De que forma adquiriu essas competências ligadas ao empreendedorismo e à liderança?
Foram adquiridas com o tempo! É sempre mais fácil apostar num second-time entrepreneur, mas a verdade é que a maior parte dos empreendedores de sucesso está a fazer o percurso pela primeira vez. Isto aprende-se com o tempo e resulta de uma grande capacidade de adaptação e flexibilidade. Também é importante saber ouvir os outros.
 
Gosta de viver nos EUA?
Sim! Apesar de ter muitos problemas, os EUA continuam a ser, na minha perspetiva, a terra da liberdade e do respeito pela individualidade e pelo sucesso. Aqui, senti-me a desabrochar como pessoa e deixei de ter amarras à minha volta. Certamente que não teria a mesma perceção se estivesse a morar em algum Estado do interior dos EUA.
 
Pretende regressar a Portugal?
Não está nos meus planos.
 
Esta é a vida que imaginava ter?
Também não! Nem sequer me passava pela cabeça [risos]!
 
Ainda mantém ligação com colegas da UMinho?

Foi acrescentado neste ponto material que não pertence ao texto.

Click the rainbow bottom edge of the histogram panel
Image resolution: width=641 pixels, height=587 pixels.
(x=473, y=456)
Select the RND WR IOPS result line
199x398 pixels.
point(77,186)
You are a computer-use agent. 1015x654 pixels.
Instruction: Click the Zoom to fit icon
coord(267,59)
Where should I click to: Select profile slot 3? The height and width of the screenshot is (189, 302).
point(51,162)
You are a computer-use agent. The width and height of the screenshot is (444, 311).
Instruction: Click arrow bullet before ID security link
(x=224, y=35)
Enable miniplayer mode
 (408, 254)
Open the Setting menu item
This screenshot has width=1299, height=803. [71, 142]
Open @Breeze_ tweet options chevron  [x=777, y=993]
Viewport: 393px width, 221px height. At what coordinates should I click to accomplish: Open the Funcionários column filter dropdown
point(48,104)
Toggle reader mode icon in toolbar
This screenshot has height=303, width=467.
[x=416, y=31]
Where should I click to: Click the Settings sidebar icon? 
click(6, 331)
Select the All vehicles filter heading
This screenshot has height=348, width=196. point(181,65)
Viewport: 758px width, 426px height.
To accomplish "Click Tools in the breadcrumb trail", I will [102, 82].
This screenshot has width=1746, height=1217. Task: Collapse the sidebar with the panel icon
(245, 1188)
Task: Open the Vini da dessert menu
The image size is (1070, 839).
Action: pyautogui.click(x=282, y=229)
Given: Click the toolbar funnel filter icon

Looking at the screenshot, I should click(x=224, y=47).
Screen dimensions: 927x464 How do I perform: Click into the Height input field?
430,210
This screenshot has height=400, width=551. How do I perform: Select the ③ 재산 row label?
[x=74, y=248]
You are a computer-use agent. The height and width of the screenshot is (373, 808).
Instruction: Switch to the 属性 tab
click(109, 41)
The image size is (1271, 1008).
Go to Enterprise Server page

Infelizmente, perdi o rasto de quase toda a gente. Mantenho apenas o contacto com os professores Aldina Marques e José Teixeira, do Instituto de Letras e Ciências Humanas.
 
Curiosidades
 
Um livro. “Os Maias”, de Eça de Queiroz.
Um filme. “Kill Bill”, do realizador Quentin Tarantino.
Uma música. Chillout de Café del Mar.
Um clube. Futebol Clube do Porto.
Um desporto. Qualquer desporto aquático.
Uma viagem. Brasil.
Um passatempo. Ler um livro.
Um vício. Estar com amigos todas as semanas.
Um prato. Polvo à lagareiro.
Uma personalidade. O médico indiano Deepak Chopra.
Um momento. A primeira vez que subi ao palco da TechCrunch Disrupt, uma conferência anual sobre tecnologia.
Um lema. “Always appear bigger than you are”.